The Spearman’s correlation coefficient was employed to assess the association between the number of species with barcode sharing in a genus and the total number of species in that genus.


Sampling and DNA barcoding performance

The present dataset provides barcode coverage for 96.2% (i.e., 814 of 846) of North American butterfly species with an average of 18 sequences per species (Fig. 1, Figs. S1S6, dx.doi.org/10.5883/DS-USCANLEP). However, 59 species were represented by singletons, including 34 of the 648 species on the truncated list (Table S1). The coverage rises to 97.2% (630 of 648) when only species with permanent populations in North America are considered (Table S1). Estimates of sampling completeness were performed with iNEXT on 63.8% (402 of 630) of the species in the truncated list (Table S1). This analysis, which considered 12,860 specimens, indicated that their 3,212 unique haplotypes corresponded to 67% of the haplotype diversity in this subset of North American butterflies (Table S1). In order to raise haplotype recovery to 100%, it was estimated that at least another 4,702 haplotypes would need to be recovered, an average of 12 haplotypes per species (Table S1).

Genetic diversity

Maximum intraspecific distances averaged 0.97% (range 0–8.4%) while the nearest neighbor distance averaged 3.7% (range 0–14.3%), almost 4-fold higher than the maximum intraspecific distance (Fig. 2, Table S2). A barcode gap was present in 573 of 755 species (75.9%) represented by at least two individuals (Fig. 2, Table S2).

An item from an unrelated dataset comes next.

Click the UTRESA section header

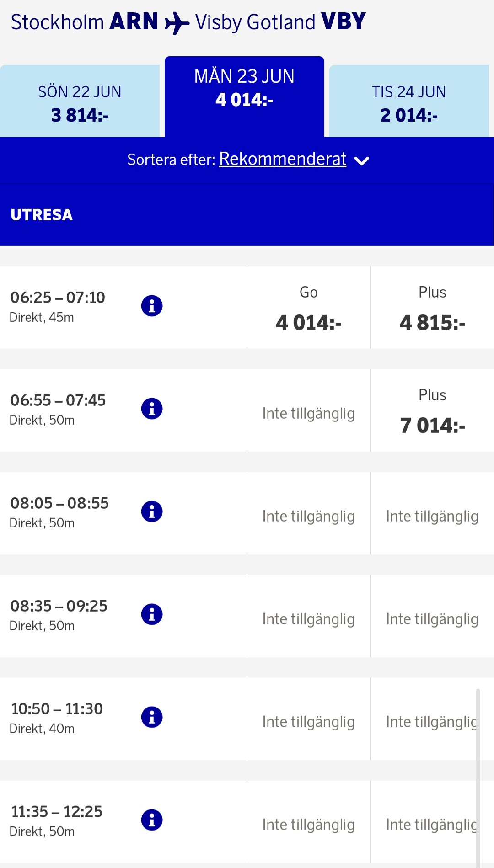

The Bayesian trees revealed that 604 of the 755 species (80%) represented by two or more individuals formed monophyletic groups, while the other 151 (20%) were either paraphyletic or polyphyletic (Figs. S7S12, S13 and Table S2). Species with just a single barcode sequence were necessarily excluded from this analysis, but 55 of the 59 possessed barcodes distinct from their nearest neighbor. While discrimination between paraphyly and polyphyly is not essential for specimen identification, it is critical to distinguish those species characterized by overlapping phylogenetic branches from those species sharing barcodes with their nearest neighbor(s). Twenty-six species (3.4%) fell in the first category and 125 (16.6%) species in the latter (Fig. S13).

Use of a fixed distance threshold (2.5%) exposed 79 cases (9.7%) where intraspecific distance was above the set threshold and 324 (39.8%) cases where interspecific divergence was below it. MOTU delineation revealed a variable number of entities depending on the method employed. BIN analysis was performed on all but one species (the sole sequence for Calephelis rawsoni did not qualify for analysis) and revealed 772 BINs, comprised of 540 Matches (66.4%), 55 Splits (6.8%), 181 Merges (22.3%), and 37 Mixtures (4.6%). By comparison, GMYC analysis generated 862 taxonomic units, partitioned in 527 Matches (64.7%), 63 Splits (7.8%), 150 Merges (18.4%), and 74 Mixtures (9.1%) (Figs. S7S12). Overall, the three analyses provided concordant support for 369 species recognized by the current taxonomy, but they also revealed 24 species split into two or more units, 124 grouped with one or more nearest neighbor(s), and 34 in both previous categories. The performance of the three methods is compared in Table S2.

Genetic diversity.

Figure 2: Genetic diversity.

The upper histograms show the maximum intraspecific distance (A) and the nearest neighbor distance (B); the lower scatterplot (C) shows for each species (dot) the presence (above the diagonal) or absence (below the diagonal) of a barcode gap.

Barcode sharing

In total, 125 of the 814 (15%) species shared their barcode with another species (Table S2). The incidence of barcode sharing on the condensed list (Table S1) was highest at 42.2% (38/90) for the Northern/alpine species, dropped to 25.6% (55/215) for the Mid-latitude species, and was just 9.2% (30/325) for the Southern species.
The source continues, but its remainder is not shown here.